Begin
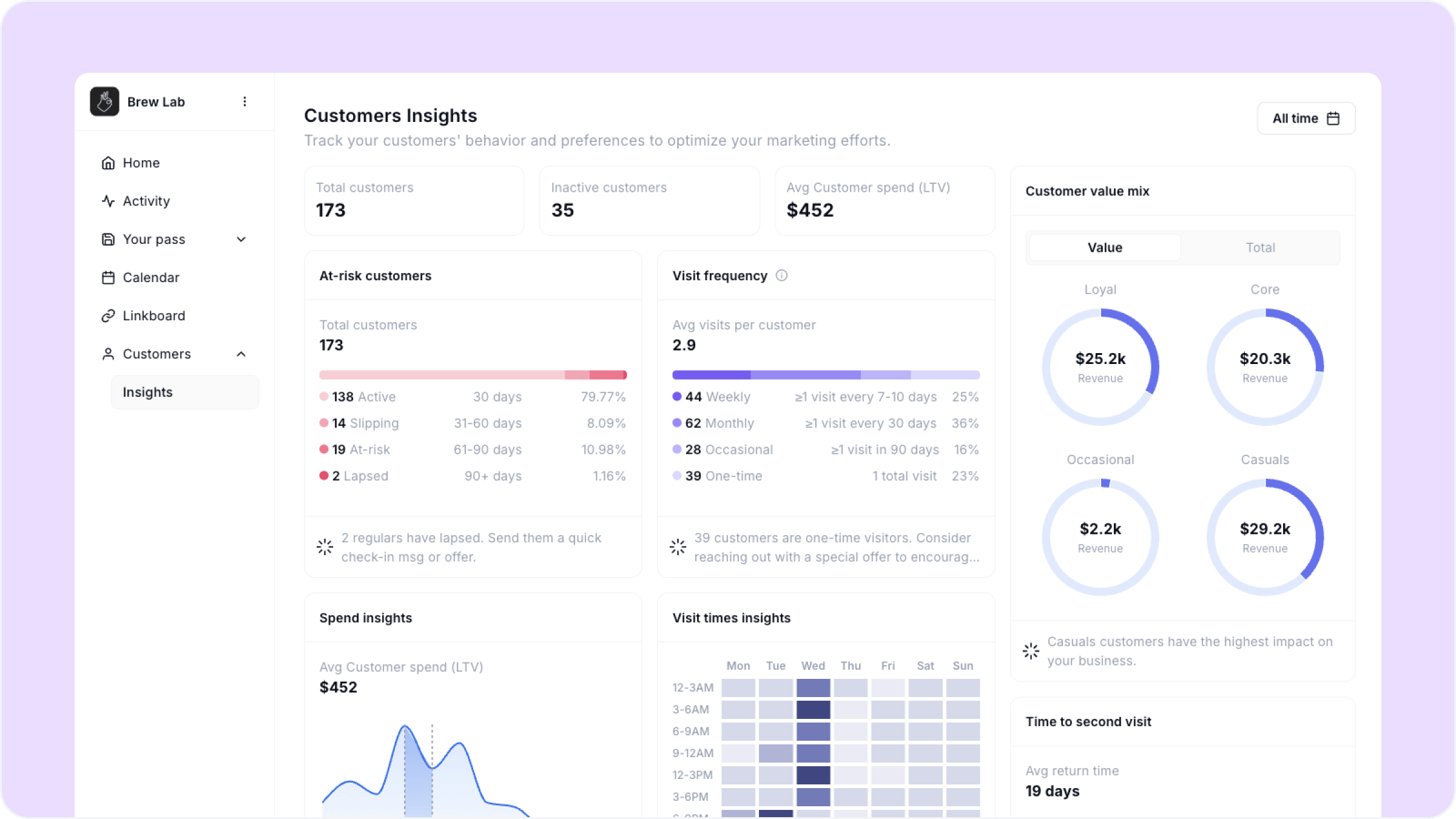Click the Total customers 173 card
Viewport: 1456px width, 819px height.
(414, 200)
End
Begin
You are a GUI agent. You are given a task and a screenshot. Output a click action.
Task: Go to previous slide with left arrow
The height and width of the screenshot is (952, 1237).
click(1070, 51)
End
# What you will do
Convert the records between the lines holding "You are a GUI" and "click(1070, 51)", inclusive, into a two-column CSV with the headers instruction and response, one row per record. Put each record's text in instruction and its answer in response, quoting every field and replacing line breaks with spaces.

# Reply
instruction,response
"You are a GUI agent. You are given a task and a screenshot. Output a click action. Task: Go to previous slide with left arrow The height and width of the screenshot is (952, 1237).","click(1070, 51)"